#### Data for analysis ####

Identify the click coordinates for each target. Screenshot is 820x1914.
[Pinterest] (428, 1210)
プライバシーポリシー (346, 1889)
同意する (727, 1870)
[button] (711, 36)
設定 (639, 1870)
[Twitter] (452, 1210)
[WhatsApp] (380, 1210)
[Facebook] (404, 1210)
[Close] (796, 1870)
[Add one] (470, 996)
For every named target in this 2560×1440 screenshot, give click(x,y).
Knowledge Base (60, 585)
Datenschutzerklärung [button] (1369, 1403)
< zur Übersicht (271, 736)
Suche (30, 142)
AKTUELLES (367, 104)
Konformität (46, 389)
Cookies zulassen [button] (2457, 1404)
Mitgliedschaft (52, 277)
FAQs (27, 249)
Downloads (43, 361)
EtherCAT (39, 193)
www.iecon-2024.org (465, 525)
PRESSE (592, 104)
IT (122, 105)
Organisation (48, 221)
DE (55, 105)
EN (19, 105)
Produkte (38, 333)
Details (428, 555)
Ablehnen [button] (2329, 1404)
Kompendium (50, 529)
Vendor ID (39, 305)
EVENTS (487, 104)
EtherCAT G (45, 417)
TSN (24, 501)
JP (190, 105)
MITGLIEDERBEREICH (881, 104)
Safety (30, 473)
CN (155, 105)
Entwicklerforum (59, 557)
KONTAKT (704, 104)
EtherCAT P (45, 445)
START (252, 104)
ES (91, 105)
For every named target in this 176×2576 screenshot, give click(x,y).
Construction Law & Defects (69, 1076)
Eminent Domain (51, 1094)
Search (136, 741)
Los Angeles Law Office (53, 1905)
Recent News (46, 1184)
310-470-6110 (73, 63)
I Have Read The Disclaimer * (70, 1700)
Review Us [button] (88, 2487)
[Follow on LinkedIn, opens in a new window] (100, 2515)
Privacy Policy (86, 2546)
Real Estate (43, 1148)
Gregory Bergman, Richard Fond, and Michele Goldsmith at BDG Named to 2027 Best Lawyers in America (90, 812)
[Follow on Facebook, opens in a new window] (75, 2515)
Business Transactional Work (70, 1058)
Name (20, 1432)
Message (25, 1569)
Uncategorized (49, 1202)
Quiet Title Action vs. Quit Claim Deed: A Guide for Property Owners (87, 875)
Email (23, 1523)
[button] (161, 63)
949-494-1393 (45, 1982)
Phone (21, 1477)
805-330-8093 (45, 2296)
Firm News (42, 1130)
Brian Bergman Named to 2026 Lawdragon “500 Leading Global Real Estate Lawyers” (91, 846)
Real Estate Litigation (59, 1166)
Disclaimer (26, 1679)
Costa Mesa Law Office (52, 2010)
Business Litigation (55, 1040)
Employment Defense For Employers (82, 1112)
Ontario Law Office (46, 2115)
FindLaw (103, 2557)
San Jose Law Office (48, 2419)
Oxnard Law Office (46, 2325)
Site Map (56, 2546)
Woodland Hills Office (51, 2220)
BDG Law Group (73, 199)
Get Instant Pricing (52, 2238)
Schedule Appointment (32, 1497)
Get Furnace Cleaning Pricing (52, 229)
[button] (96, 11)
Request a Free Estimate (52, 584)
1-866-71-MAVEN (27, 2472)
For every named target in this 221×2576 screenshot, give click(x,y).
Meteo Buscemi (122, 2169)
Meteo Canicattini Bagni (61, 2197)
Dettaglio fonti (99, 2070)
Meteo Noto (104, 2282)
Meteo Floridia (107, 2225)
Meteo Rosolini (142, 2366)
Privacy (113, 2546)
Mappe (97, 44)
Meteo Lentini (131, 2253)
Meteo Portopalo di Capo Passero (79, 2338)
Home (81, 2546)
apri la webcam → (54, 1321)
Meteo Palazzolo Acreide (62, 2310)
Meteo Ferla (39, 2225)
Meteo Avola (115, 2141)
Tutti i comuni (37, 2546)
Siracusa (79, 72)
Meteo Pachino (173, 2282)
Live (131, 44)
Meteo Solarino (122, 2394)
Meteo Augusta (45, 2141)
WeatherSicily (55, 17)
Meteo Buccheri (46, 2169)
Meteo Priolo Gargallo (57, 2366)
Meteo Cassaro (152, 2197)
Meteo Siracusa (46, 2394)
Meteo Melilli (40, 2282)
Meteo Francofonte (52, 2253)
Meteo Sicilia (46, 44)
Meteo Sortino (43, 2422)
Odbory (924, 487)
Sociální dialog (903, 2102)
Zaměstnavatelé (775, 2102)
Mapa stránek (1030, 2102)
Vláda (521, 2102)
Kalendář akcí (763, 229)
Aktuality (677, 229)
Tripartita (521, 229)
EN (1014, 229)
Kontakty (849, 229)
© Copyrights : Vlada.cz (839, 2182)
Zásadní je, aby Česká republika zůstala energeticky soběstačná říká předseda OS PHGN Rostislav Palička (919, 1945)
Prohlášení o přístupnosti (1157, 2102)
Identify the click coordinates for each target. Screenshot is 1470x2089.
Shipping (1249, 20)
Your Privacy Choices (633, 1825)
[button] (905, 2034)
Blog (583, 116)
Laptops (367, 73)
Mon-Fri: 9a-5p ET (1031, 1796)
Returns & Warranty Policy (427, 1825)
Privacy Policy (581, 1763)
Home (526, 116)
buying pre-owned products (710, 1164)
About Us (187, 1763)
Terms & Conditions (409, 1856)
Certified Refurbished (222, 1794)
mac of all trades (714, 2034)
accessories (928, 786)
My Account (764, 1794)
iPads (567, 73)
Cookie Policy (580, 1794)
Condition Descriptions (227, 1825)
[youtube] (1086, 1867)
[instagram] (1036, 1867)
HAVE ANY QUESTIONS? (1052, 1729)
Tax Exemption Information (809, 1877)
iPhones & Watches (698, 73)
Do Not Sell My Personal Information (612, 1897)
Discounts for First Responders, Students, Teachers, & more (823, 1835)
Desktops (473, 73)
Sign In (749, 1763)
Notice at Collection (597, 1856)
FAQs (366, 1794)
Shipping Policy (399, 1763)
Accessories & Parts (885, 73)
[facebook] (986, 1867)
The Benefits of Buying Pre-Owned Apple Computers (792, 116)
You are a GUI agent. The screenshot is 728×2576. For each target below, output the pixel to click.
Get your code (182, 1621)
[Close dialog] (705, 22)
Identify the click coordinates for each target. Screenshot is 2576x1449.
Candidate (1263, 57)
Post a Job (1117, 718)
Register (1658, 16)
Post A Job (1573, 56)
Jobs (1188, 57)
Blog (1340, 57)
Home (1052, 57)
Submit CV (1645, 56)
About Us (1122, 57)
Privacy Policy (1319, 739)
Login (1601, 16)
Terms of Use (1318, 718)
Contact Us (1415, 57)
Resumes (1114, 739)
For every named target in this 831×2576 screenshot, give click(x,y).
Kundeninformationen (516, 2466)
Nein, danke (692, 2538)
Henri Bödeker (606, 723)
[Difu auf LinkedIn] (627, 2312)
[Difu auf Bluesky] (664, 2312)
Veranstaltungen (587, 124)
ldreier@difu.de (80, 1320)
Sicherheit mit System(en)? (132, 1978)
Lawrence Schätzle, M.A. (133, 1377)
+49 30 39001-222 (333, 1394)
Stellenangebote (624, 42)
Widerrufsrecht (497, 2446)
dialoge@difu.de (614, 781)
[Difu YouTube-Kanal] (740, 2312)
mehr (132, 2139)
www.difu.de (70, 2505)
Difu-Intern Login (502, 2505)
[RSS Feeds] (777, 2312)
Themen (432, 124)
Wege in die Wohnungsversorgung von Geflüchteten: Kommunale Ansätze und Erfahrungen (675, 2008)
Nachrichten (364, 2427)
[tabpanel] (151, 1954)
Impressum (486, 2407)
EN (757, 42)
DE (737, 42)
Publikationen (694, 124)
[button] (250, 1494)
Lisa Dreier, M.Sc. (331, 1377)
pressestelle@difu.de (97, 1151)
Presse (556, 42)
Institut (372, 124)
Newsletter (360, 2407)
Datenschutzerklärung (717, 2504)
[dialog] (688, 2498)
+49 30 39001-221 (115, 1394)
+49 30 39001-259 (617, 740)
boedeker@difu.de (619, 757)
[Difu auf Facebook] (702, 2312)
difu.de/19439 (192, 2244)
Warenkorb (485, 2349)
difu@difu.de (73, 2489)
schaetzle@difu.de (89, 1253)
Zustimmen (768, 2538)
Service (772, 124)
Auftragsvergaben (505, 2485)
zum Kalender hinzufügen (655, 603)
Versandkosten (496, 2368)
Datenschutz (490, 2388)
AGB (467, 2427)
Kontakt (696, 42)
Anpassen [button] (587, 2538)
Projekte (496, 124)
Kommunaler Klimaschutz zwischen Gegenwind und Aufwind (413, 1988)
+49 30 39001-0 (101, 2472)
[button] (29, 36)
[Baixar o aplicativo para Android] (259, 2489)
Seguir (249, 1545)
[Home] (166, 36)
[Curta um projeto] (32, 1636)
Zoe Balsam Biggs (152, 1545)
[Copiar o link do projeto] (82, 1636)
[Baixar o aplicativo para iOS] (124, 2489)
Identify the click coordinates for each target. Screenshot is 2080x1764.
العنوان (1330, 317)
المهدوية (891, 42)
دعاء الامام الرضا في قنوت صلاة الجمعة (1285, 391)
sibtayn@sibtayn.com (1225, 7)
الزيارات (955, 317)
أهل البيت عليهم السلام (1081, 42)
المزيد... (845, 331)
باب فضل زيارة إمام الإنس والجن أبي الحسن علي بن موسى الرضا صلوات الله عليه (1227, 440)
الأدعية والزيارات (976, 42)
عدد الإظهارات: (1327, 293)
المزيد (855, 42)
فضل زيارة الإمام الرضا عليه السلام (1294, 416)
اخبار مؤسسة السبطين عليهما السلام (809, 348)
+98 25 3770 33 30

####

(What you will do):
Restate exactly the records above from their first line through the line that holds "Safety (30, 473)", please, including both and leaving out all others.

(Answer for the task):
Identify the click coordinates for each target. Screenshot is 820x1914.
[Pinterest] (428, 1210)
プライバシーポリシー (346, 1889)
同意する (727, 1870)
[button] (711, 36)
設定 (639, 1870)
[Twitter] (452, 1210)
[WhatsApp] (380, 1210)
[Facebook] (404, 1210)
[Close] (796, 1870)
[Add one] (470, 996)
For every named target in this 2560×1440 screenshot, give click(x,y).
Knowledge Base (60, 585)
Datenschutzerklärung [button] (1369, 1403)
< zur Übersicht (271, 736)
Suche (30, 142)
AKTUELLES (367, 104)
Konformität (46, 389)
Cookies zulassen [button] (2457, 1404)
Mitgliedschaft (52, 277)
FAQs (27, 249)
Downloads (43, 361)
EtherCAT (39, 193)
www.iecon-2024.org (465, 525)
PRESSE (592, 104)
IT (122, 105)
Organisation (48, 221)
DE (55, 105)
EN (19, 105)
Produkte (38, 333)
Details (428, 555)
Ablehnen [button] (2329, 1404)
Kompendium (50, 529)
Vendor ID (39, 305)
EVENTS (487, 104)
EtherCAT G (45, 417)
TSN (24, 501)
JP (190, 105)
MITGLIEDERBEREICH (881, 104)
Safety (30, 473)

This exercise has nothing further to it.